Hence, all your mitochondria come from your mother. We can trace your maternal lineage through your mitochondria, not your paternal. Muscle cells of athletes have 300-400 while us couch potatoes have only 150-200. (Getting in shape builds more mitochondria - of course!) Heart cells have 5,000, as does the brain. But the retina is probably the champ at 7,000 per cell. Vision is hard work. And aging eyes get mitochondrial diseases we call macular degeneration. Is that enough for one week? Reread this letter. Learn it. We all need to know how to manage and care for our mitochondria. 

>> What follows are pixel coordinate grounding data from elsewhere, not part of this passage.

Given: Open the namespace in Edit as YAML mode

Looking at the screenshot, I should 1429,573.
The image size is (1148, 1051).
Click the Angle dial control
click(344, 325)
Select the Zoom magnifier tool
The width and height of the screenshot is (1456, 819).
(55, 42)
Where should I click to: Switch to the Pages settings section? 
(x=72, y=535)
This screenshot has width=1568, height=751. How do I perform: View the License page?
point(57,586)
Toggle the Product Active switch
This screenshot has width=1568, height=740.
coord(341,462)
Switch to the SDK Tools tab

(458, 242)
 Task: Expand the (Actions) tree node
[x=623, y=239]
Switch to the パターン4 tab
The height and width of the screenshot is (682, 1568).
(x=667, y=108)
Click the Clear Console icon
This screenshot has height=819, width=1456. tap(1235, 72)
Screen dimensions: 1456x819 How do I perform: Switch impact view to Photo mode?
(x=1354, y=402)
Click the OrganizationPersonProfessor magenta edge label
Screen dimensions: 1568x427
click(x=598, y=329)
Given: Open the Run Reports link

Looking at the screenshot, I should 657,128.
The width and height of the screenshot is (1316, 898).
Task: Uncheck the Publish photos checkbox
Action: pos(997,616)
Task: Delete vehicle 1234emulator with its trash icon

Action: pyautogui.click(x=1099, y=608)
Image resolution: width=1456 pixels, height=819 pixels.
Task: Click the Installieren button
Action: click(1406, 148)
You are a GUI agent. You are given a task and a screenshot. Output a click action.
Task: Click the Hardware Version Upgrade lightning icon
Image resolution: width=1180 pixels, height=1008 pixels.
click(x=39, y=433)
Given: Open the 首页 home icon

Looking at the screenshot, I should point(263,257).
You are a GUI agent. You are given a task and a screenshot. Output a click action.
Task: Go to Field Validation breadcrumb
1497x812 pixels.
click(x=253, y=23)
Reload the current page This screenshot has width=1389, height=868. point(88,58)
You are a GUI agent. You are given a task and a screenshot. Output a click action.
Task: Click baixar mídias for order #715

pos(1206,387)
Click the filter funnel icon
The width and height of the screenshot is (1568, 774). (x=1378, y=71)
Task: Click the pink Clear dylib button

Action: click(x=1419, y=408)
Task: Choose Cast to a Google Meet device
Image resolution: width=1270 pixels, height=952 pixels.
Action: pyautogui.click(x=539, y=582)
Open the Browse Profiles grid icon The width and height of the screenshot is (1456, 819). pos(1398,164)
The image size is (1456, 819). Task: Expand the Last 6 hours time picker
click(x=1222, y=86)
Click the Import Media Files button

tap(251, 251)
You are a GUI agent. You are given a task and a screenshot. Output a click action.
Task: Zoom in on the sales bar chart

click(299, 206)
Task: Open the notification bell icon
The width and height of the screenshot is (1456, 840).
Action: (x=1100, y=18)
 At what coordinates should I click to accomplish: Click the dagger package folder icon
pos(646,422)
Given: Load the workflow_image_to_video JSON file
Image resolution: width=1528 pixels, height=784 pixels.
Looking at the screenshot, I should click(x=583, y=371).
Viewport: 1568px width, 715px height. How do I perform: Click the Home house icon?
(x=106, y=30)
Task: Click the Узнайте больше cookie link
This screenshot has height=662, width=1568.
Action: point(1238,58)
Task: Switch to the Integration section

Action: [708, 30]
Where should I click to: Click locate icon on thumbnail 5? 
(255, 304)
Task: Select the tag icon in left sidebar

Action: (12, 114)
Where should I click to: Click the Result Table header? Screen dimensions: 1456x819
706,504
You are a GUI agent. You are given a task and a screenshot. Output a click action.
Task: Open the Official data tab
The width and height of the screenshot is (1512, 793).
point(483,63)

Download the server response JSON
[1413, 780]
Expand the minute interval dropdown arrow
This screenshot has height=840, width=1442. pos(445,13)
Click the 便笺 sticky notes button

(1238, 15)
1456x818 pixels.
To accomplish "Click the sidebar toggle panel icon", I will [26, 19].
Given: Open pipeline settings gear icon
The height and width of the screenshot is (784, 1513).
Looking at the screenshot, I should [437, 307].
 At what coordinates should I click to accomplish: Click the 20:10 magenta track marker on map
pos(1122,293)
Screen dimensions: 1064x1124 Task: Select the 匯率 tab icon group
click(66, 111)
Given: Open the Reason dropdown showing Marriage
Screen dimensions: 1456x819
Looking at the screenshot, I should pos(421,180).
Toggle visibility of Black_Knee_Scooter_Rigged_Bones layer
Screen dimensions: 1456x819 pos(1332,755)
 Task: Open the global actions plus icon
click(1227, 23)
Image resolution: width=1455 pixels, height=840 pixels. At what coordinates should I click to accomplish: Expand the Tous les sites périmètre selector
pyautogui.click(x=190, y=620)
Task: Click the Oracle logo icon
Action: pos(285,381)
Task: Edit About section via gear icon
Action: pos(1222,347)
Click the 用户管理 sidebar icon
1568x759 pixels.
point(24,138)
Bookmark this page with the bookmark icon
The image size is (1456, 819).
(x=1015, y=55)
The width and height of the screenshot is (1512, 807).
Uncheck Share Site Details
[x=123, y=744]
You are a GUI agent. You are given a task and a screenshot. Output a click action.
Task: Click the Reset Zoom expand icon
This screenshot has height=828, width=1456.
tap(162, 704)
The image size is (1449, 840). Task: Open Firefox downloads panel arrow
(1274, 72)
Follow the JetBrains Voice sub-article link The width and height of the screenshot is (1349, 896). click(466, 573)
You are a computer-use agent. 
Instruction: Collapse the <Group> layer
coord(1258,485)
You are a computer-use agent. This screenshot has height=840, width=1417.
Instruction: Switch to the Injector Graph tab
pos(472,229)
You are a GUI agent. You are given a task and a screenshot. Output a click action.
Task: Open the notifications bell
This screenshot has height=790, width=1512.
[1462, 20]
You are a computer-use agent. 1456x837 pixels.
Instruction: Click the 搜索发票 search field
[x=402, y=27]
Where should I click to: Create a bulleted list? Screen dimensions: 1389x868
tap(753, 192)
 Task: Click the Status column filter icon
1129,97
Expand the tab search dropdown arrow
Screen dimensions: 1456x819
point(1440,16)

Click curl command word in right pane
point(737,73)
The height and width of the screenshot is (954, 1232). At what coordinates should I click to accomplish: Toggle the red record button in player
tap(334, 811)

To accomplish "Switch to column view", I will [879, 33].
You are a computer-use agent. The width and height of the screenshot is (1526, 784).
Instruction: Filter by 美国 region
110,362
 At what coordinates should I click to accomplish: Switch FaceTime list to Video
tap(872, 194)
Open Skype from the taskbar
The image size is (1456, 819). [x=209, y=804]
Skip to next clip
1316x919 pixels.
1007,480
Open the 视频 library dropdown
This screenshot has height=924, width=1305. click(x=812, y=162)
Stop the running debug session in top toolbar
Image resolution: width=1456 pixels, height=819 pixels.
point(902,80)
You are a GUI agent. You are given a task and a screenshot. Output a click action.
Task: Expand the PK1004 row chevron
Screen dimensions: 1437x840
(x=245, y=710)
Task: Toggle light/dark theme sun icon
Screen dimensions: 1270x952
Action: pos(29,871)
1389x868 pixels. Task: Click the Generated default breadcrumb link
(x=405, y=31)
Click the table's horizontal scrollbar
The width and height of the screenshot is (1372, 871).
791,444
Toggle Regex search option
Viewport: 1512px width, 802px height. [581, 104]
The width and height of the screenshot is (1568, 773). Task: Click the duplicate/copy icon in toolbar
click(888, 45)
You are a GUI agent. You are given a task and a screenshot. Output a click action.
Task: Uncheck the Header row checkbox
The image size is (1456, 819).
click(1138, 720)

 www.what will work for me. I'm trying to bring the concept of mitochondria into my practice. We all should know about them and how to care for them. When I treated my father's mitochondrial disease called congestive heart failure, his ejection fraction improved dramatically by about 30% and lived 5 years longer than his projected lifespan. Considering that 50% of us have some congestive failure when we die, and that is a mitochondrial disease, should be enough to convince all of us that the care of our mitochondria is important. Hence, this series. Part 2 and 3 still coming. 


  Pop Quiz

  1. How much a boost to energy supply did mitochondria provide?                   Answer: 19 fold
  2. You can track your genes for your family most accurately through what modality?    Answer: Not Ancestry.com,,,,,your mitochondria. You can read all about "Mitochondrial Eve" to see how we figured out that humans came out of Africa about 90,000 years ago, having started somewhere in Ethiopia.
  3. What cell has the most mitochondria of all?                                                  Answer: the female ova, otherwise the retina.
  4. If your heart can't make enough energy to pump blood, what clinical disease do we call that? Answer: Congestive heart failure. which 50% of us have when we die. Makes sense. You die when your heart poops out. Your heart poops out when its mitochondria can't supply the energy you need.
  5. What happens in your muscle cells of your leg when you walk every day at least two miles? Answer: Build more mitochondria: aka, getting in shape.